Trois types de caméras CCTV seront placés à l’intérieur et à l’extérieur du centre de détention, dans les cellules et les couloirs. La Police devra enregistrer et superviser le mouvement des détenus et les visiteurs à tout moment afin d’assurer une surveillance accrue pendant les heures de visites y compris une transparence du traitement des détenus par la police.

Qui dit vidéo surveillance, dit également formation. Du coup, le soumissionnaire devra dispenser une formation au personnel de la Police Communication Branch pour la configuration, l’installation et l’administration du système de surveillance IP CCTV, entre autres. Une vingtaine de membres du personnel devront aussi se familiariser avec ce système de sécurité. La formation doit englober : l’administration du système ainsi que l’utilisation de l’équipement, la récupération des séquences vidéo, les logiciels d’application, etc.

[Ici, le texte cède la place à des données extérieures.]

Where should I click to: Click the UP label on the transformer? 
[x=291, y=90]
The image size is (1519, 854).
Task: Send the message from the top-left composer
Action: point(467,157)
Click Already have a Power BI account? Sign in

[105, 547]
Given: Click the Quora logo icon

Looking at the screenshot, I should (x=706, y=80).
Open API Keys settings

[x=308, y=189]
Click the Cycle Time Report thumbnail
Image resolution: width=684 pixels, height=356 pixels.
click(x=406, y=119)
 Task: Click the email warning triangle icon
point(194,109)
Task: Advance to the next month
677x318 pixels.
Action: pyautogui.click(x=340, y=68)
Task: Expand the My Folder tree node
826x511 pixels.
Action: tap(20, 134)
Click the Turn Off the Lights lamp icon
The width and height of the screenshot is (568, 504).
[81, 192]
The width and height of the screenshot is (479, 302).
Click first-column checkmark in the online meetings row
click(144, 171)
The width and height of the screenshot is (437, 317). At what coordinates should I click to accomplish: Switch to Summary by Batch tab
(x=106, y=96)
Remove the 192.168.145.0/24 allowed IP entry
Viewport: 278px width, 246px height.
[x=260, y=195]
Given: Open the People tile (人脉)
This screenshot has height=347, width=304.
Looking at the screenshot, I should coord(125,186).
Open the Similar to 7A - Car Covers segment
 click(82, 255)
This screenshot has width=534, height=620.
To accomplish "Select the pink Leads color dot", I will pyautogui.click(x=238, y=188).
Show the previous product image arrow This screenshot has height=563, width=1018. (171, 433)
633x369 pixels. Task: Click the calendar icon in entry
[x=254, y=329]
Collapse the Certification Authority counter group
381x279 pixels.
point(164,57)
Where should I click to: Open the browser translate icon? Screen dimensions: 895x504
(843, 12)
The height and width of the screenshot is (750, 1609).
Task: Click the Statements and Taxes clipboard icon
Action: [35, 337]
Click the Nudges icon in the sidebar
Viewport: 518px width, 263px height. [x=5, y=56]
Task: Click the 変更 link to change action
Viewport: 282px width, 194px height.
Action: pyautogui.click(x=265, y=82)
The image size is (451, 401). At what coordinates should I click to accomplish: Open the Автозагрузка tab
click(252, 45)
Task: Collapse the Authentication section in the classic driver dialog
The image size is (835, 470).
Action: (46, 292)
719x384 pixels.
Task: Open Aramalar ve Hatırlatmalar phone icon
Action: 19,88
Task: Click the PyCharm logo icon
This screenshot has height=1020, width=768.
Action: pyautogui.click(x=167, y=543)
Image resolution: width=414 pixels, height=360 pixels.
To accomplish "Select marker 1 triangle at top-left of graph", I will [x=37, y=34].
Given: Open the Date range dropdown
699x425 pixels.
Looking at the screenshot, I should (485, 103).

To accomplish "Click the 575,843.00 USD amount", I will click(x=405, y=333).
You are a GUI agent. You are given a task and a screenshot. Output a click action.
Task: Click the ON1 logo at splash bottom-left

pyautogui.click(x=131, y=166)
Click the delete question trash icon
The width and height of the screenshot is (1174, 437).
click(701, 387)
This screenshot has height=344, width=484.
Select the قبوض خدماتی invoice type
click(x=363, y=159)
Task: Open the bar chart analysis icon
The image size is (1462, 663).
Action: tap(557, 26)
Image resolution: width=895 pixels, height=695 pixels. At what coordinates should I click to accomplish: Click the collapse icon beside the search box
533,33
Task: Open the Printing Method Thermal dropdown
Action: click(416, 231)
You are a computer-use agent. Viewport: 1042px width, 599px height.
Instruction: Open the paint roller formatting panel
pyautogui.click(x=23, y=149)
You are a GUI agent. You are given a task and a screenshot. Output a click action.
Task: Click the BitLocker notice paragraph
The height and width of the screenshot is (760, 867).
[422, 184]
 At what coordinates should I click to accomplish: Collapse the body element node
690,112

La Police mise sur un système fonctionnel et performant pour éviter les caméras défectueuses comme celles du Moka Detention Centre. L’on se souvient que le 22 novembre 2016, le Premier ministre d’alors, sir Anerood Jugnauth, en réponse à la Private Notice Question leader de l’opposition Paul Bérenger avait affirmé qu’aucune des 43 caméras de surveillance au centre de détention de Moka ne peut enregistrer des images. Aussi, parmi les 18 cellules, seules cinq peuvent être surveillées par des caméras, mais les images ne peuvent être visionnées qu’en direct. C’était après que le constable Arvind Hurreechurn, détenu dans la cellule no 14, avait été retrouvé mort. La caméra de surveillance de sa cellule ne fonctionnait pas.